COS 77-7
Spatially explicit ecological consequences of human land-use for specialist herbivores and their parasitoids

Wednesday, August 7, 2013: 3:40 PM
L100H, Minneapolis Convention Center
Amanda E. Nelson, Department of Biology, University of Iowa, Iowa City, IA
Andrew A. Forbes, Department of Biology, University of Iowa, Iowa City, IA
Background/Question/Methods

Heterogeneous energetic, chemical, and biological human inputs concomitant with urbanization and intensive agriculture impact the function and composition of terrestrial ecosystems worldwide. Population and community level responses to anthropogenically-driven landscape change are taxon and context specific so that predicting biotic responses in coupled human-natural systems presents a substantial challenge. Our aim is to characterize effects of human landscape changes on spatial distributions, abundances, and ultimately patterns of gene flow and dispersal in specialist insects across trophic levels.
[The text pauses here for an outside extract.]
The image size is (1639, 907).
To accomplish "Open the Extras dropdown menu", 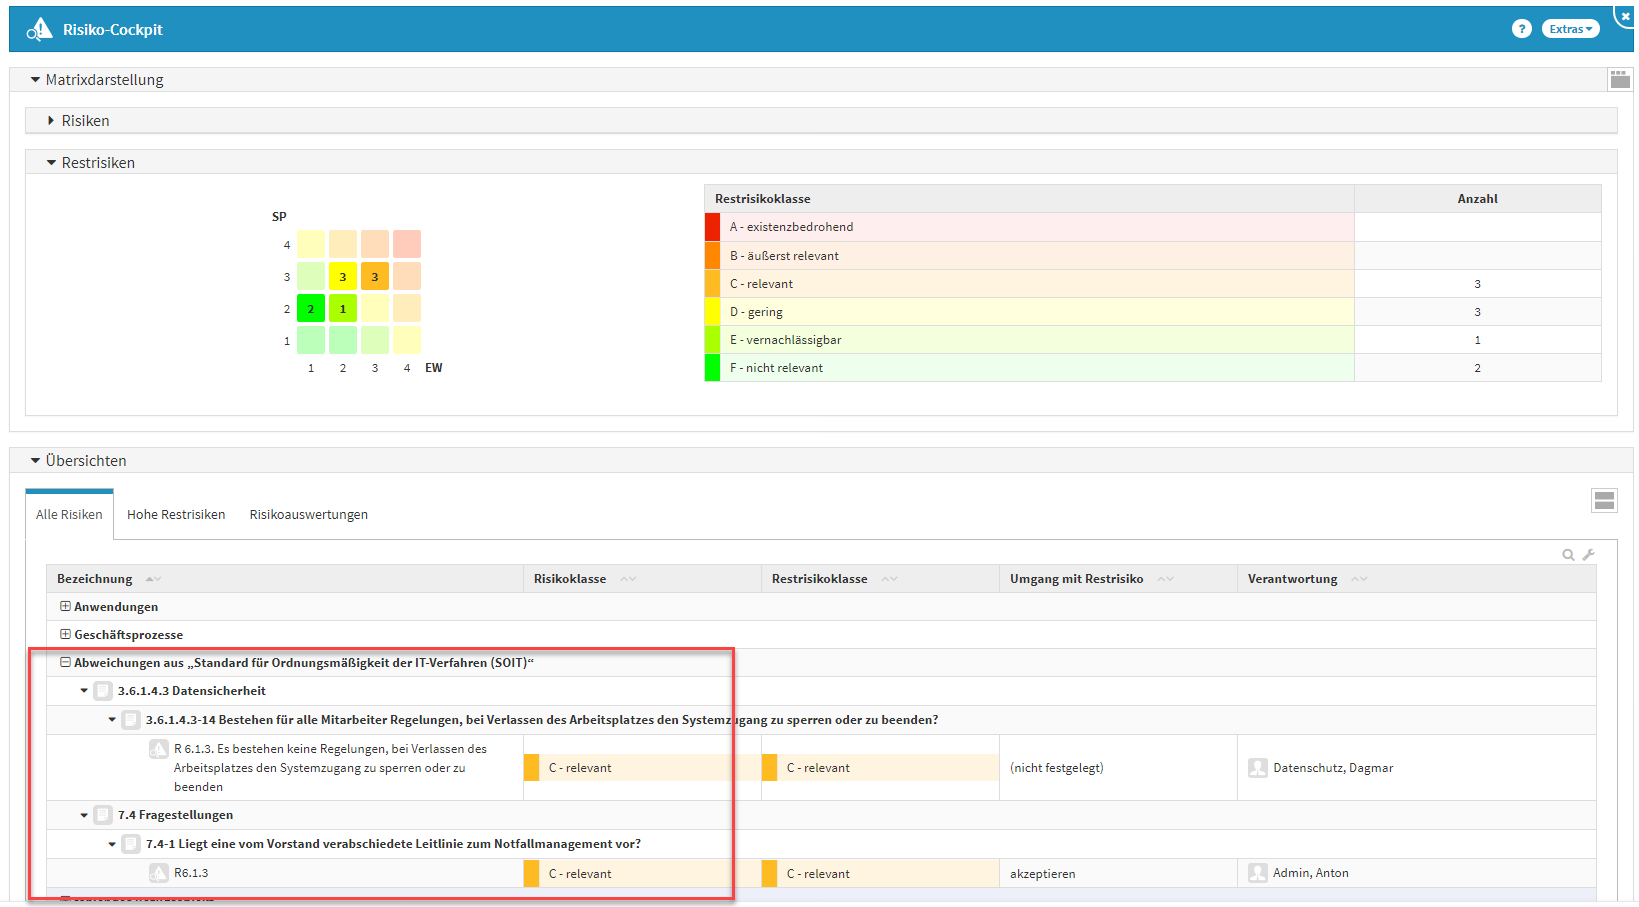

Specialists constitute the majority of described insects and are expected to be more sensitive to habitat modification than generalists. We are focusing on two systems in which fruiting tree species (Prunus serotina and Juglans nigra) are host to specialist fruit flies (Rhagoletis cingulata and R. suavis), which are in turn host to specialized parasitoid wasp taxa. We assessed 250 random 150 x 150 meter sampling plots in a 360 km2 urban/ agricultural landscape for host tree presence, followed by two seasons of insect collections. We have compared mean densities of the three trophic levels across broad- and fine-scale landcover categories. We have also utilized geographical tools to assess patterns of spatial autocorrelation and the explanatory power of land cover with differing spatial scale. 

Results/Conclusions

Preliminary results show that both plant-herbivore-parasitoid systems under study are sensitive to spatial patterns of human development. Analyses of organismal densities across broad- (natural, agricultural, and city) and fine-scale (plot-level landcover) indicate that, while host tree densities are significantly higher in city than agricultural areas, mean fly density over two seasons was lower in commercial/ residential settings for both systems across scales. Both R. cingulata and R. suavis densities exhibit significant clusters of negative spatial autocorrelation predominately in areas of urban and high-density residential development, which is consistent with a hypothesis of dispersal limitation in these areas. Spatial regression analyses indicate that landcover proportions including urban development and cropland at 2-3 km around plots best predict fly densities for agricultural areas alone, while the best predictive landcover models for fly densities in the city are at a finer scale (500m). This latter finding is also consistent with limited dispersal in cities. Results for parasitoids are mixed; wasps infested R. suavis across all landcover categories, but did not infest R. cingulata in the city. These results provide promising evidence that the most intense anthropogenic development serves to decouple associations across trophic levels.